*** Selected extract Section Begins ***

Jurgen Klopp was right to send Mamadou Sakho home from Liverpool's tour - and this is why
Jurgen Klopp was right to send Mamadou Sakho home from Liverpool's tour - and this is why
Mamadou Sakho has been on something of a roller-coaster since he was added to Brendan Rodgers’ Liverpool squad on deadline day three years ago and having just been on something of a high after UEFA charges were dropped it now seems Jürgen Klopp has brought him down to earth at breakneck speed. According to reports, the boss has sent the defender home from the club’s US tour due to questions marks over his attitude.
Sakho with an attitude problem?
Fans and pundits alike might disagree on Sakho’s abilities as a player – he is often described as clumsy-looking and more often than not this is an unfair slight on him – but few would call his attitude into question. Debate his abilities as a defender if you want to, but don’t question his attitude.
Now, it seems, Jürgen Klopp has questioned Sakho’s attitude.
Was that a sensible path for Klopp to go down? Should Klopp be treating a fans favourite like this?
The answer is yes, of course he should, if he feels it appropriate.
None of us know exactly what Sakho did to earn this ‘punishment’, was it the Alcatraz video and the late arrival for the flight to the US or was it something else that happened off camera at a later date? Looking at the video now, in the light of this story, Klopp has the look of a parent acting all casual and unconcerned in front of the neighbours as his bored, attention-seeking, little terror kicks him repeatedly in the shins. Behind closed doors the little terror is on his way to a long lecture and an early night without any tea.
Sakho might not be a little terror but he probably is extremely bored. He’s not played since April and, regardless of the fall-out from his expulsion back to Melwood, he knows he won’t be playing for a while.

*** Selected extract Section Ends ***

• _Your task_:
In the piece about Mamadou Sakho being sent home from Liverpool's tour, since what month has Sakho not played?

*** Data shown Section Begins ***

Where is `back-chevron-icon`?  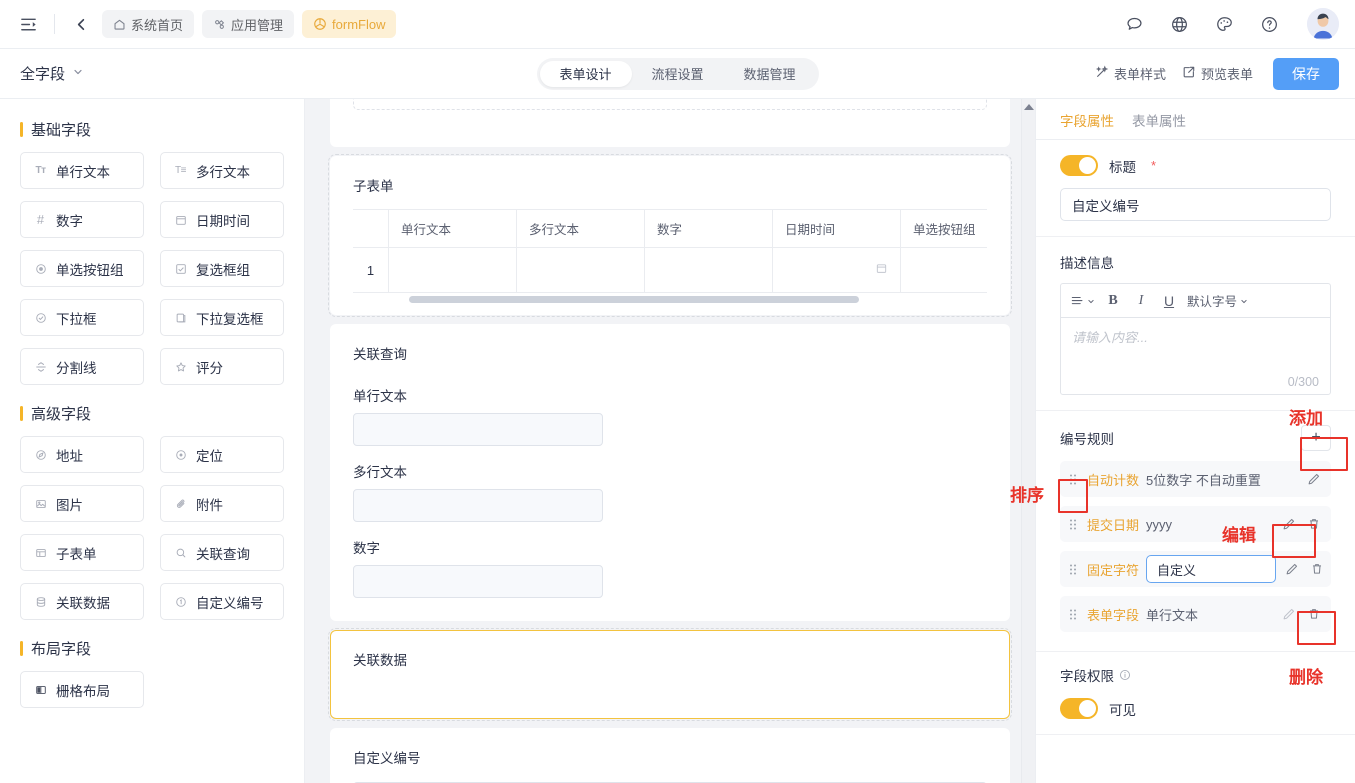
back-chevron-icon is located at coordinates (81, 24).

*** Data shown Section Ends ***

• _Written response_:
April